Your goal:
Could you echo the listing verbatim, starting with the line that contains "The width and height of the screenshot is (599, 449)." and continuing through the end of the listing, with the pictures left out?

Exercise inputs:
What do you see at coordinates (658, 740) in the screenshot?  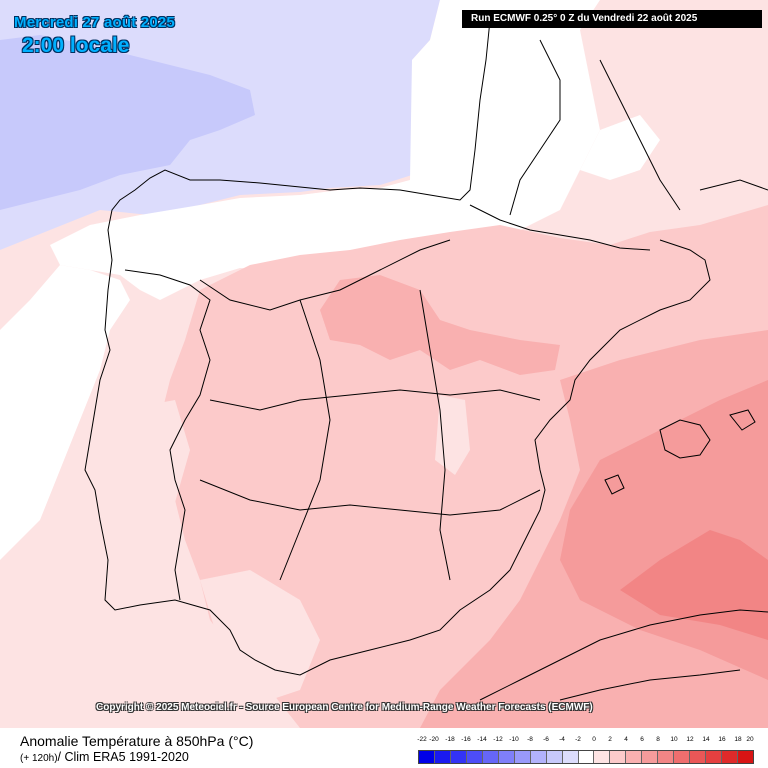 I see `legend-label: 8` at bounding box center [658, 740].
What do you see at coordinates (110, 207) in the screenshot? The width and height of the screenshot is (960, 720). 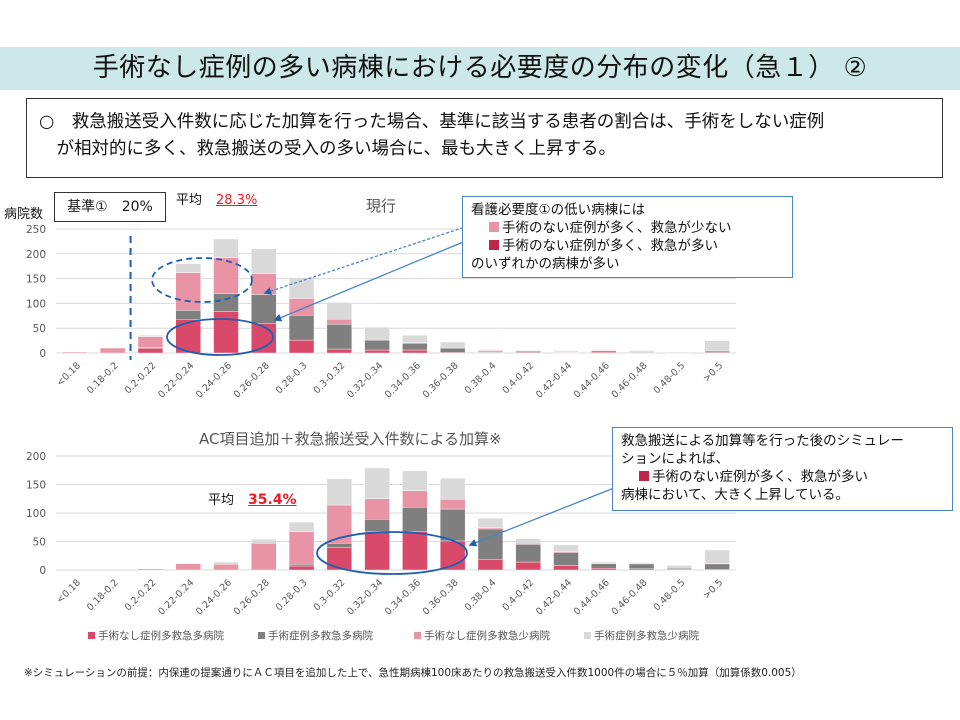 I see `threshold-label-box: 基準① 20%` at bounding box center [110, 207].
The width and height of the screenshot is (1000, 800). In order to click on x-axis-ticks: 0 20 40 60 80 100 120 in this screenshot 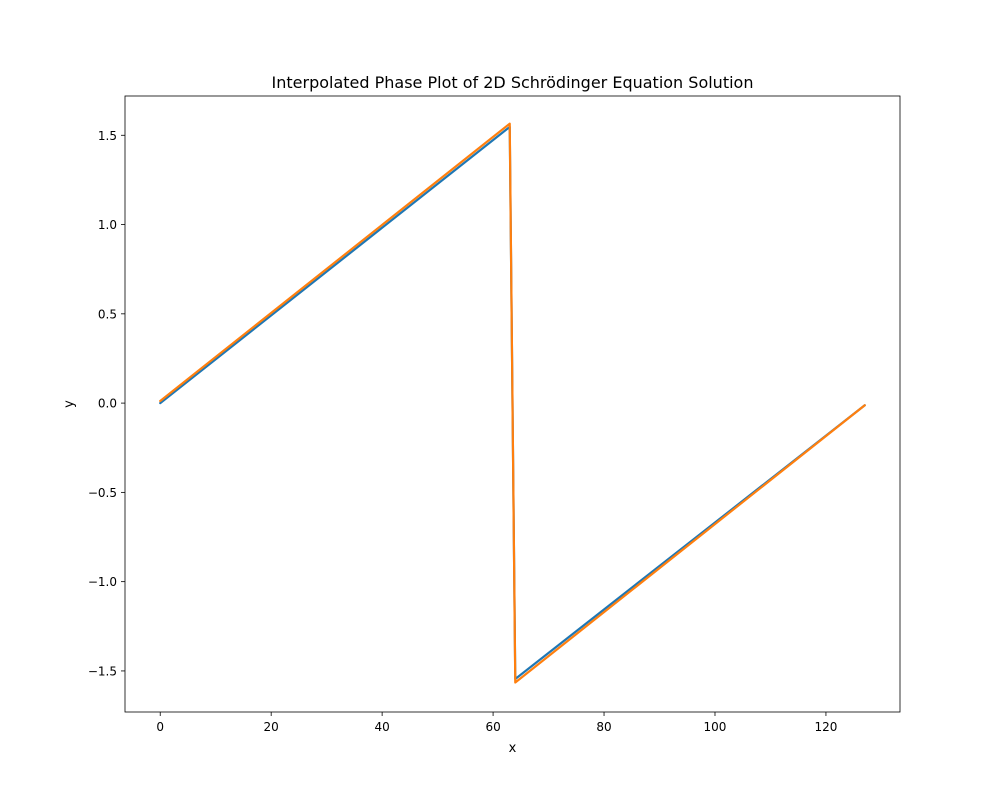, I will do `click(496, 723)`.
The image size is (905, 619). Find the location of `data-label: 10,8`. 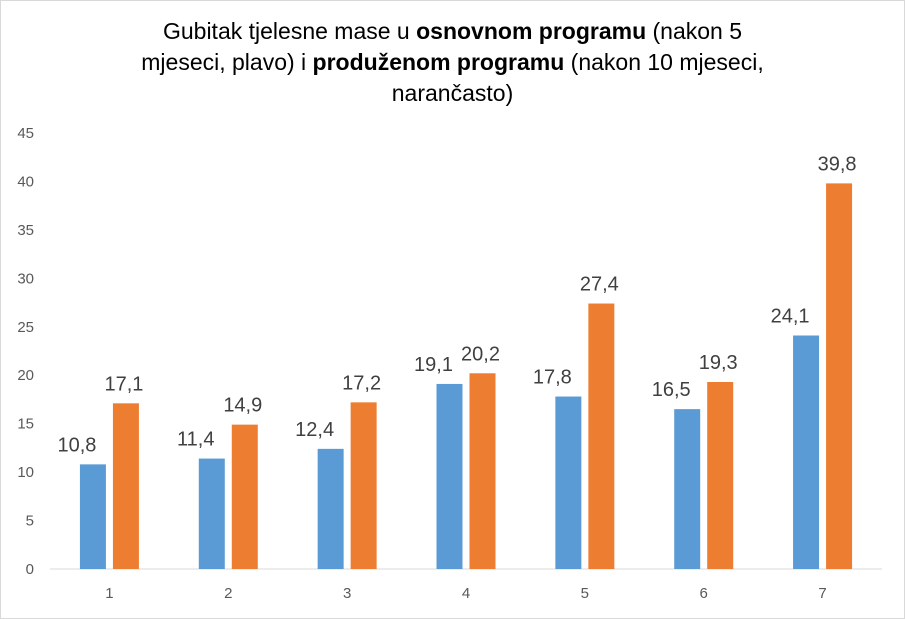

data-label: 10,8 is located at coordinates (76, 445).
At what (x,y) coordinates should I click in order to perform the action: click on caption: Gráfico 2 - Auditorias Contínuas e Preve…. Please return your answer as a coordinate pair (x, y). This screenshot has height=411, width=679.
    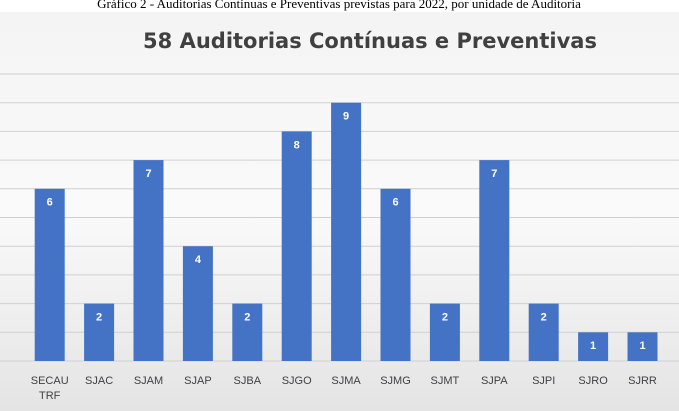
    Looking at the image, I should click on (339, 6).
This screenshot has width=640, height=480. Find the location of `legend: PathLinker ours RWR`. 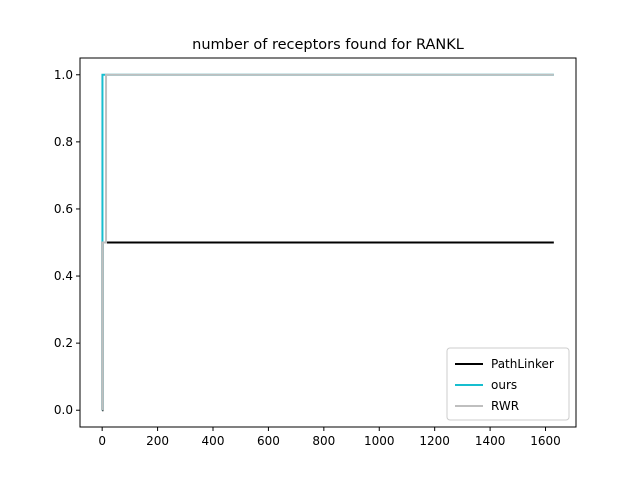

legend: PathLinker ours RWR is located at coordinates (508, 384).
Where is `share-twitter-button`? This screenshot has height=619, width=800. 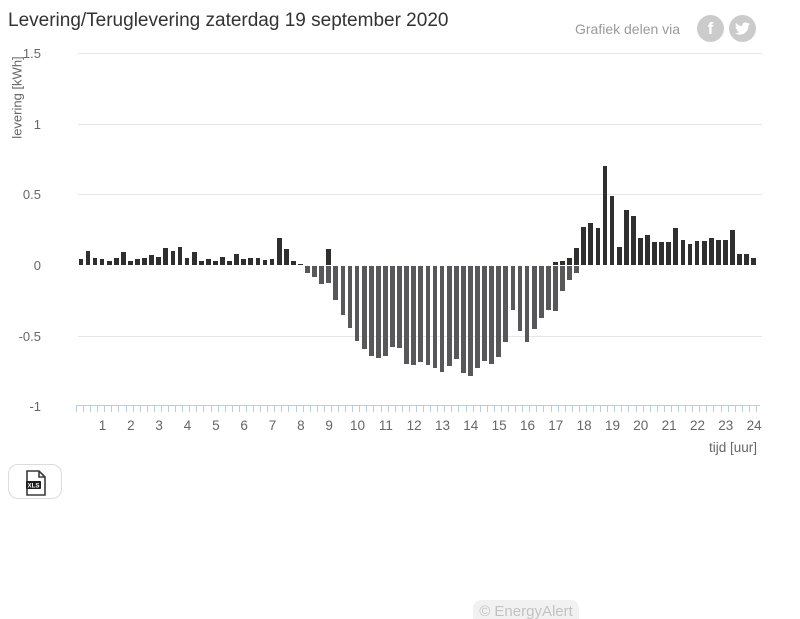
share-twitter-button is located at coordinates (742, 28).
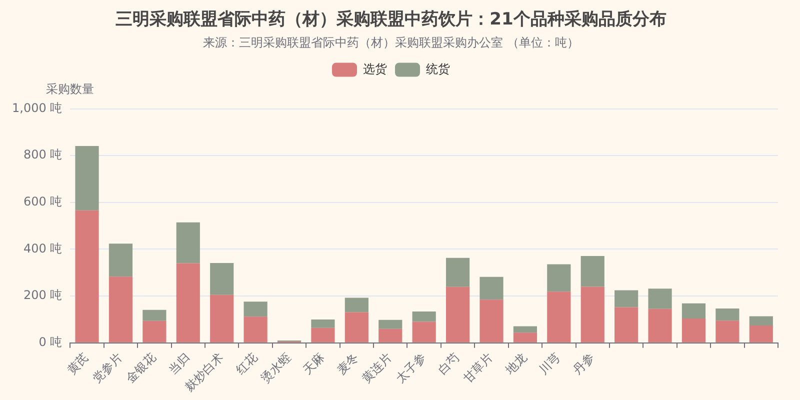  What do you see at coordinates (375, 69) in the screenshot?
I see `legend-label: 选货` at bounding box center [375, 69].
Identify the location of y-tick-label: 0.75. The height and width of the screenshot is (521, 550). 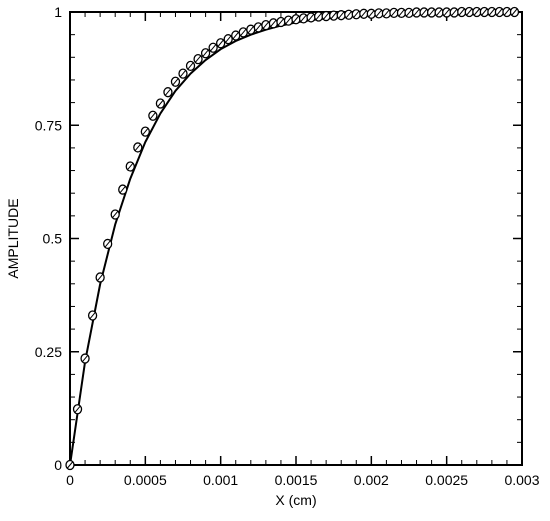
(48, 125).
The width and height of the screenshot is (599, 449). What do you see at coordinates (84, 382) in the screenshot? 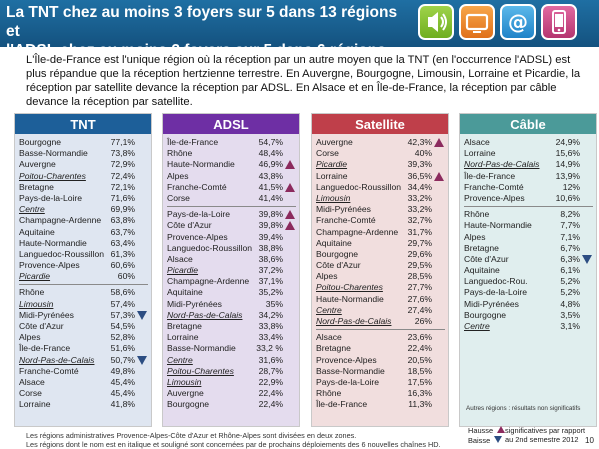
I see `table-row: Alsace 45,4%` at bounding box center [84, 382].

Finished exercise:
The width and height of the screenshot is (599, 449). What do you see at coordinates (84, 382) in the screenshot? 
I see `table-row: Alsace 45,4%` at bounding box center [84, 382].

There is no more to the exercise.